Ce qui explique qu'on accorde ou non à divers objets ou événements rares une valeur, c'est dans certains cas le fait qu'ils concernent des gens ou ont été réalisés par des gens qui ont vécu il y a 10 000 ans, ou par une personne qui a ou qui a eu une très grande importance (par exemple une liste d'épicerie rédigée de la main même de Napoléon). Dans chacun de ces cas on se réfère au fond à la cause efficiente.
Ce peut être aussi parce que cet objet a été utilisé par une personne renommé. Ce serait le cas, par exemple, d'un plume très modeste qu'utilisait Napoléon pour écrire. Dans ce cas, la valeur de l'objet serait à relier à sa cause finale (l'objet avait été acheté pour Napoléon et fait pour une fonction accomplie par Napoléon).
Il arrive aussi que la valeur attribuée à la chose rare découle de sa matière - par exemple un métal précieux, et très rare - , et l'on pourrait sans doute imaginer des cas où cette valeur dépend de sa fin.
Quoi qu'il en soit, l'insignifiance de la notion de rareté prise en elle même peut s'illustrer aussi par un sophisme, qui en montre l'absurdité:
"Tout ce qui est rare coûte cher.
Or un objet en bon état et reconnu comme ayant servi à Napoléon, en ventre chez un antiquaire mais à un prix très bas, est une chose rare.
Donc, un objet en bon état et reconnu comme ayant servi à Napoléon en vente chez un antiquaire mais à un prix très bas, coûte cher."
Ce raisonnement aboutit à une absurdité - une chose vendue à bas prix se vend cher! - tout simplement parce que la notion de rareté peut prendre divers sens et être ou non intrinsèquement associée à celle de valeur. Il y a , de fait, des raretés qui ont une valeur et d'autres qui n'en ont pas. Et leur valeur s'expliquera au fond, selon le cas, par leur cause efficiente, finale, formelle ou matérielle."
Cause efficiente: Par qui / par quoi la chose est-elle faite?
Cause matérielle: De quoi la chose est-elle faite? Qu'est ce qui entre dans sa constitution?
Cause finale: En vue de quoi? Pour quoi? Dans quel but?
Cause formelle: comment la chose est-elle organisée? Quelle en est la forme? Le plan?
Thibaudeau, Victor. 2006. Principes de logique. Presses de l'université Laval. Québec.
13 De Bouture - 05/07/2009, 23:15
Pour le "prix lié à la rareté", même pour quelque chose qui ressemble à une information, je trouve que ce n'est pas si évident que ça. En prenant l'exemple d'un film ou d'une vidéo dite "culte", c'est en étant partagé (le plus possible) qu'elle prend de la valeur.

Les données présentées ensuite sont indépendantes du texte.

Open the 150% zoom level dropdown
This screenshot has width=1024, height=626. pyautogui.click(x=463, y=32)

Et puis, c'est vrai qu'il y a une question de temps. Pour les informations "d'actualité" : une sorte de durée de vie, de durée limite de consommation (après "ouverture")...

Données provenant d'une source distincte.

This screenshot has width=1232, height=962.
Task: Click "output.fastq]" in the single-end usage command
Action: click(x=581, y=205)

Ou est-ce que ça ne serait pas plutôt une exclusivité, en fait ? C'est-à-dire une fois exposé publiquement, l'information "d'actualité" se partage, se diffuse naturellement... et plus elle se partage, et moins ça devient une "exclusivité", et donc c'est une "exclusivité" qui perd petit à petit de sa valeur "d'exclusivité" ?

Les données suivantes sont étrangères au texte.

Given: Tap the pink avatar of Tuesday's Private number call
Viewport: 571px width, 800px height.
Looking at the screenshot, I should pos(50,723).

Oui, oui, oui... C'est vraiment un sujet intéressant, je trouve, tout ça...
14 De taille crayon - 06/07/2009, 10:01
la valeur et le prix sont deux choses diffèrentes...
mes 2900 taille-crayons ont pas une immensse valeur de prix et pourtant... leur valeur à mon coeur ets inestimable...
Lorent
15 De Albi - 06/07/2009, 12:09
<pre>
Dans le monde réel, quand on partage, on divise. Dans le monde des idées, quand on partage, on multiplie.</pre>
Belle phrase, elle me plait bien, donne à réfléchir.